| The request |
Rewrite the rows below without the pictures, changing every "GUI agent" to "interface assistant" and keeping everything else the same.

···

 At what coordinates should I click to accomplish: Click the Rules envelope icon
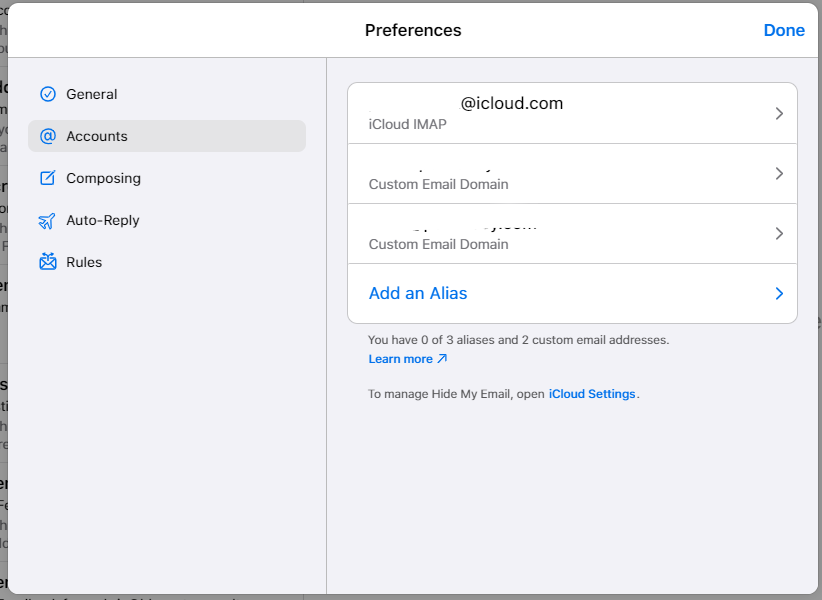pos(48,262)
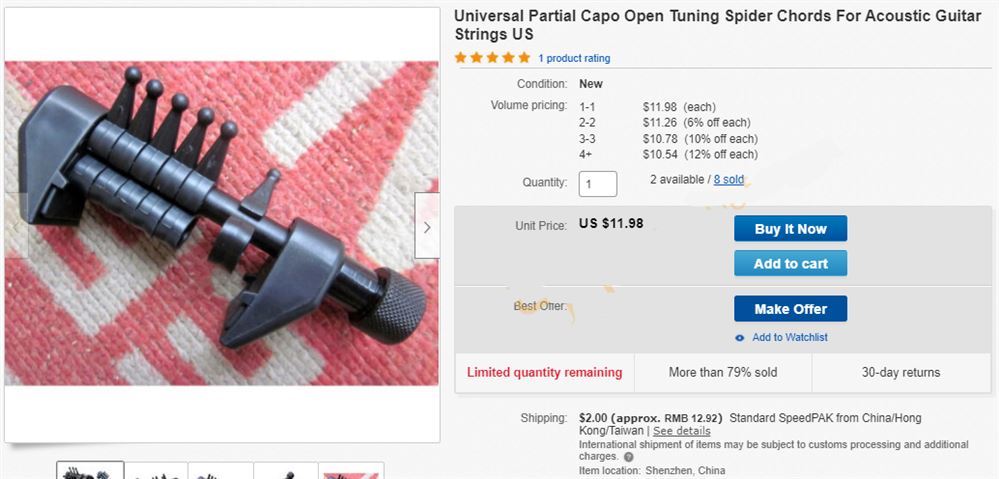
Task: Click the Buy It Now button
Action: tap(791, 229)
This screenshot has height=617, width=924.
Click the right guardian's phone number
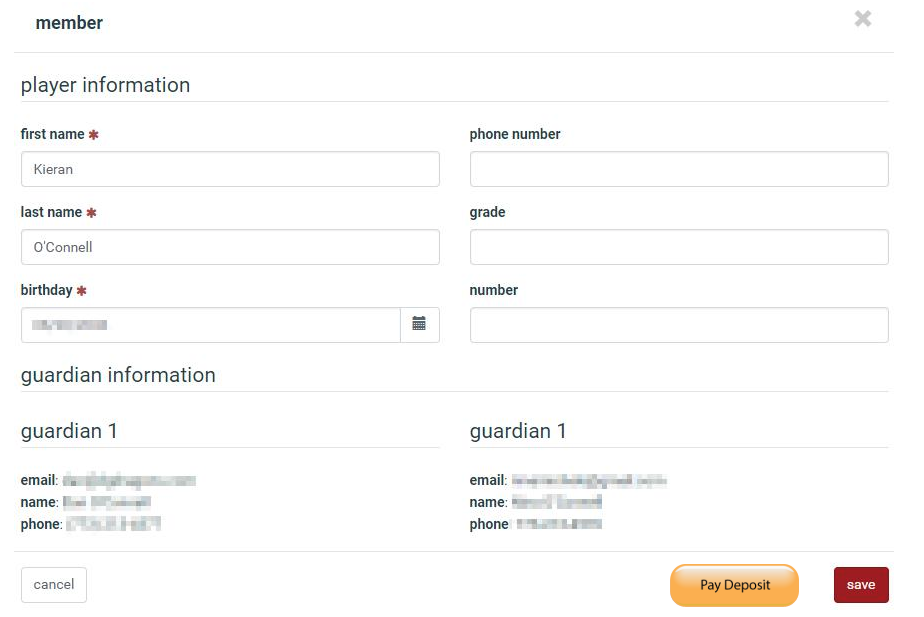[559, 524]
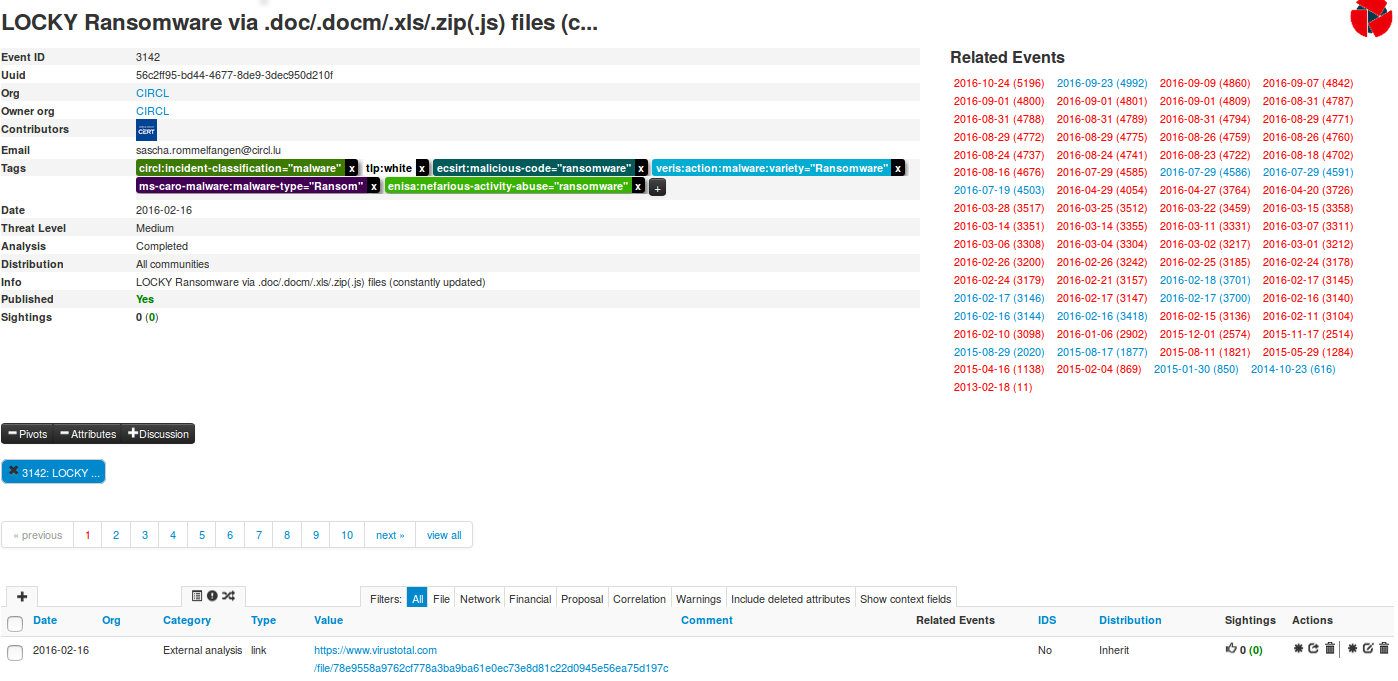Select the Network filter tab
The height and width of the screenshot is (681, 1398).
coord(479,599)
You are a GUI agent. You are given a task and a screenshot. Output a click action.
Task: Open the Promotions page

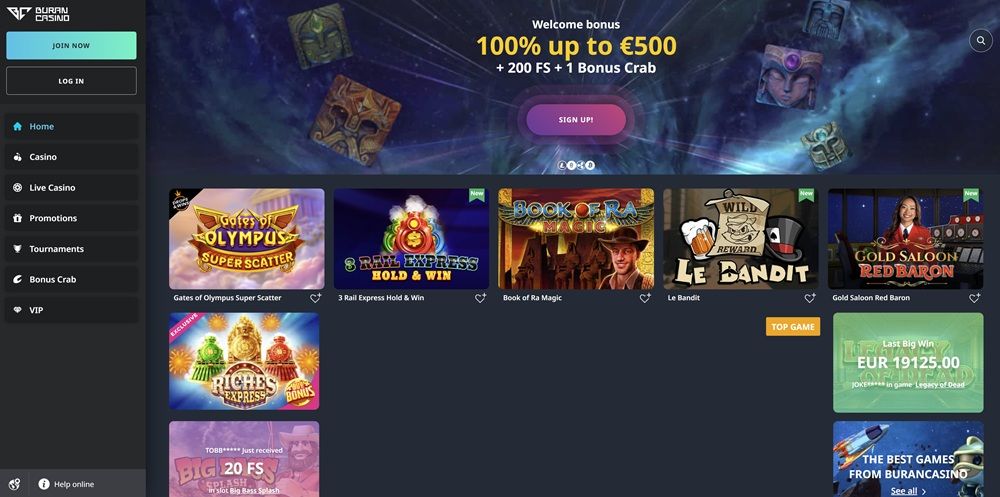71,218
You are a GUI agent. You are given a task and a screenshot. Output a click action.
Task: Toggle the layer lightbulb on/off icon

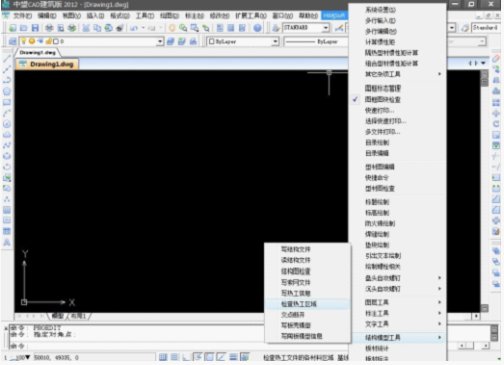24,41
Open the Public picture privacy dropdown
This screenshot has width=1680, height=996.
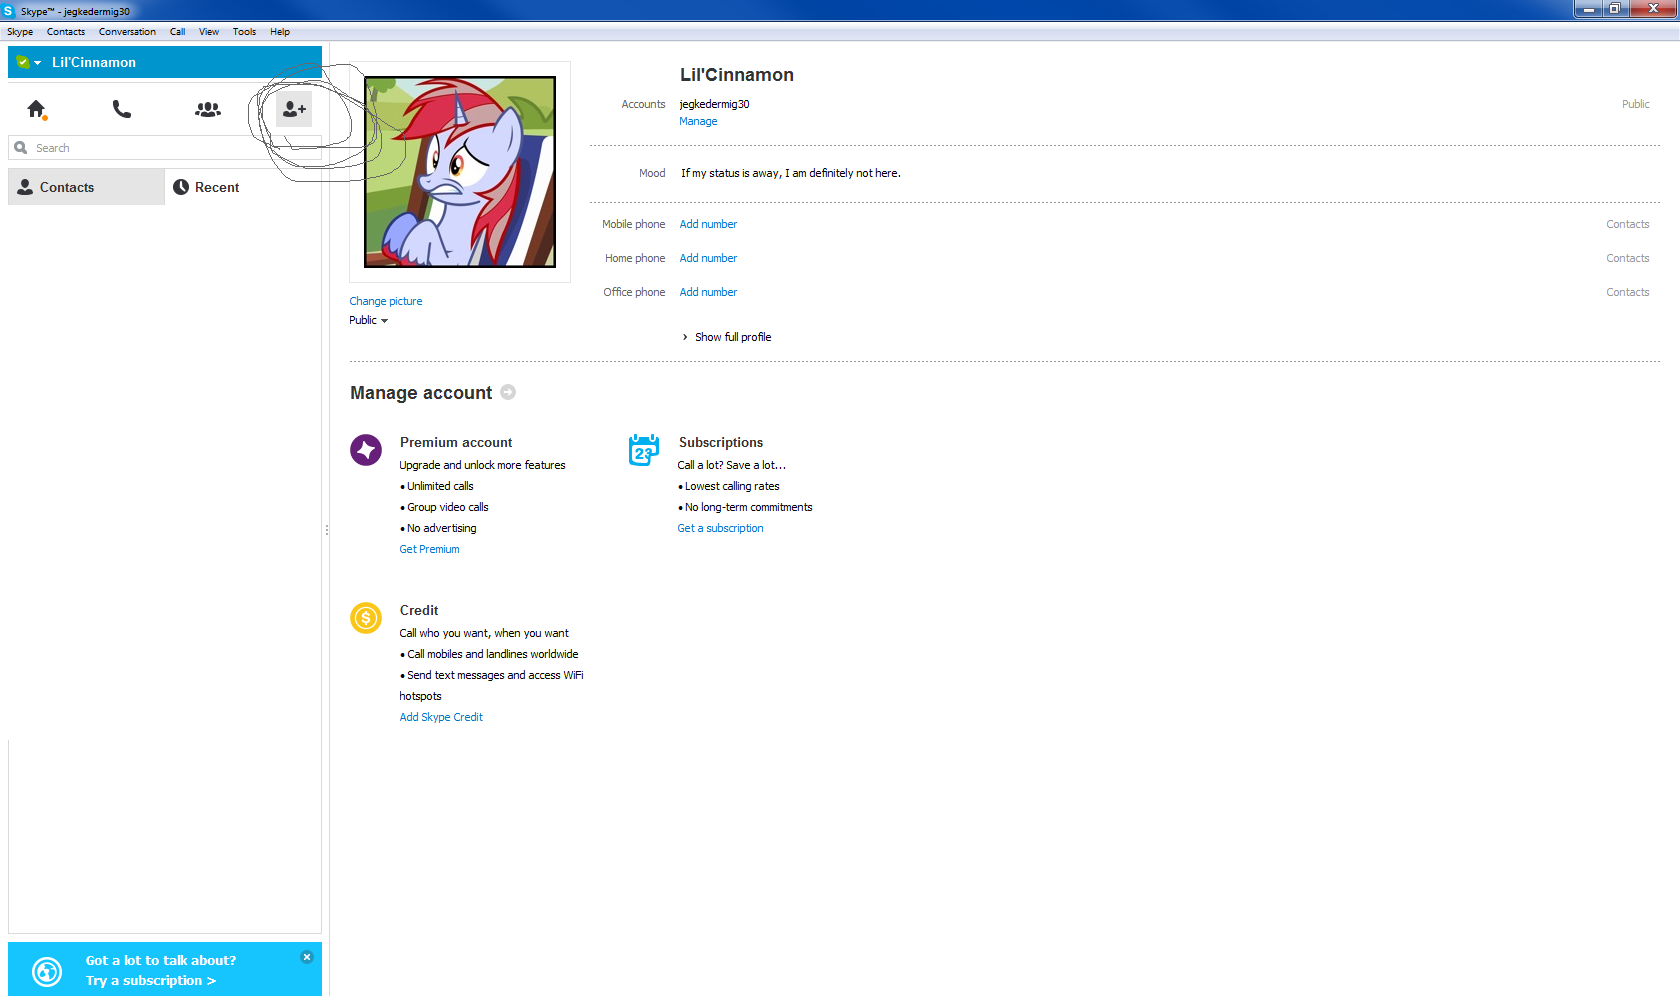click(368, 320)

···

| The result |
 At what coordinates should I click to accomplish: Click the Rules envelope icon
pos(48,262)
Task: Click the Buy It Now button
Action: tap(791, 229)
This screenshot has height=617, width=924.
Click the right guardian's phone number
[559, 524]
Select the Network filter tab
The height and width of the screenshot is (681, 1398).
coord(479,599)
You are a interface assistant. You are given a task and a screenshot. Output a click action.
Task: Open the Promotions page

71,218
You are a interface assistant. You are given a task and a screenshot. Output a click action.
Task: Toggle the layer lightbulb on/off icon

24,41
Open the Public picture privacy dropdown
This screenshot has width=1680, height=996.
click(368, 320)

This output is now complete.